GIVEN RECORDS:

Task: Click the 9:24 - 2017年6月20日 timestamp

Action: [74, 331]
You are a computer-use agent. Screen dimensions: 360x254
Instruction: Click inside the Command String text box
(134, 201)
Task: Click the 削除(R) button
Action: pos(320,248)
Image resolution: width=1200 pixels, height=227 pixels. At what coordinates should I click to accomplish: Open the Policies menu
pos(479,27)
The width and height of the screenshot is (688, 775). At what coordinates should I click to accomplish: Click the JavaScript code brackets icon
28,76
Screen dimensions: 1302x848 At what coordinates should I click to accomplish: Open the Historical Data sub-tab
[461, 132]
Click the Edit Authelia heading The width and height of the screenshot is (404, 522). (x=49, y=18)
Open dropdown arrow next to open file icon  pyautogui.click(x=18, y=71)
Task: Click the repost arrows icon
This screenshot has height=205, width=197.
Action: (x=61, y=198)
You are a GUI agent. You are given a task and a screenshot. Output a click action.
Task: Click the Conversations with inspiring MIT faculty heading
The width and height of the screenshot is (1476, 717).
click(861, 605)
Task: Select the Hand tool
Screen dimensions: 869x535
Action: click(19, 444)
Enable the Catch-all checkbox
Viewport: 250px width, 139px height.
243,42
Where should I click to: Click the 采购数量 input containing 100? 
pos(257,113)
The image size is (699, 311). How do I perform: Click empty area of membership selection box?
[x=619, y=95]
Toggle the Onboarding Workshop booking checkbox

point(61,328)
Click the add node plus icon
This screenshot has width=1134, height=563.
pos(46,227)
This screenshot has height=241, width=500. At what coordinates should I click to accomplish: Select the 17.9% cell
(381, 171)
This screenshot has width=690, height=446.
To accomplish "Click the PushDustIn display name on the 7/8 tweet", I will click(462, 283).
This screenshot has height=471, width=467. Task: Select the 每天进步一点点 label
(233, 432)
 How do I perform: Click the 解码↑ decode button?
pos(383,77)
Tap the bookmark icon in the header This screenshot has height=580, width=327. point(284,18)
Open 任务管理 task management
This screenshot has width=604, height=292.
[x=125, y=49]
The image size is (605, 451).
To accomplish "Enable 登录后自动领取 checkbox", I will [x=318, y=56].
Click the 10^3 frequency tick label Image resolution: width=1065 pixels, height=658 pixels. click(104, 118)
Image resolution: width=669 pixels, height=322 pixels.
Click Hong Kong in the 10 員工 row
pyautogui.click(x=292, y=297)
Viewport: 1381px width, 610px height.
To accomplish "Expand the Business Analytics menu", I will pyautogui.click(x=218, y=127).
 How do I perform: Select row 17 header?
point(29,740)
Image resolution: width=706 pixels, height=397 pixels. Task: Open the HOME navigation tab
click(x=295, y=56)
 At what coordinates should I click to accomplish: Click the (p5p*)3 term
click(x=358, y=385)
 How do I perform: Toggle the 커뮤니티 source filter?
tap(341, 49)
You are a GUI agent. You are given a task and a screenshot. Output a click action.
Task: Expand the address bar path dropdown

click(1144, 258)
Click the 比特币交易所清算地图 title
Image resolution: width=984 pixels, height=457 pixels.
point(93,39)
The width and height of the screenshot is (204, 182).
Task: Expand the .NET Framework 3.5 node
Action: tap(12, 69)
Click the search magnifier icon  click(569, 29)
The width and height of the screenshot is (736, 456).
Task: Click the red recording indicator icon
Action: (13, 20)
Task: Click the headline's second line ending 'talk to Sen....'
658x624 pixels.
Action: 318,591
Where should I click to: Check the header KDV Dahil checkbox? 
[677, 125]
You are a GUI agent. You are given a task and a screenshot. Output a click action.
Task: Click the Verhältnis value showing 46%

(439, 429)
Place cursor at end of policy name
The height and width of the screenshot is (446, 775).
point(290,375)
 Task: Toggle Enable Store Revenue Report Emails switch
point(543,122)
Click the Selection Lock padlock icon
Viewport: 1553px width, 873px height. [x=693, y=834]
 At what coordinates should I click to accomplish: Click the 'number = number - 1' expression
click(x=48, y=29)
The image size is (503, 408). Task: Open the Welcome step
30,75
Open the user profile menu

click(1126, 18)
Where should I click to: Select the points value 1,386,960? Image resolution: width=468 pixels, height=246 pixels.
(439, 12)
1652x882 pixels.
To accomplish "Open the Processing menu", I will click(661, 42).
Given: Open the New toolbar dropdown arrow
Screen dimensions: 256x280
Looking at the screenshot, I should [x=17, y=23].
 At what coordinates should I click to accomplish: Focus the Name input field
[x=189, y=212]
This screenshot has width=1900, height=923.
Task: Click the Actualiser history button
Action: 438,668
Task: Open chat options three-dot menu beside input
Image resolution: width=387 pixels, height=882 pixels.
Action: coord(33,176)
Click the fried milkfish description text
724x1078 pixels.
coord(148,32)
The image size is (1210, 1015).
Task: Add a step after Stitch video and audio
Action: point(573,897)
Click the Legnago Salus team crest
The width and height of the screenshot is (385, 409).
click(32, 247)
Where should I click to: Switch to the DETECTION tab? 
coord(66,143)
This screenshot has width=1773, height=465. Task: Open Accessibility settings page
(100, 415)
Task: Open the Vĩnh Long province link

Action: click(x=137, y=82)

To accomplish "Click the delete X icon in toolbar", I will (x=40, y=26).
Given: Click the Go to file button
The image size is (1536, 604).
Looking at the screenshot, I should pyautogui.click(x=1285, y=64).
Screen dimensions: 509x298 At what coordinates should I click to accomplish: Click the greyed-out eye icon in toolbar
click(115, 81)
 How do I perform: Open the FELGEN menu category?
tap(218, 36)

PROBLEM DETAILS: Please copy out the material above verbatim, starting with its very first line and going on through the line that contains "pos(479,27)".

EXERCISE RESPONSE:
Task: Click the 9:24 - 2017年6月20日 timestamp

Action: [74, 331]
You are a computer-use agent. Screen dimensions: 360x254
Instruction: Click inside the Command String text box
(134, 201)
Task: Click the 削除(R) button
Action: pos(320,248)
Image resolution: width=1200 pixels, height=227 pixels. At what coordinates should I click to accomplish: Open the Policies menu
pos(479,27)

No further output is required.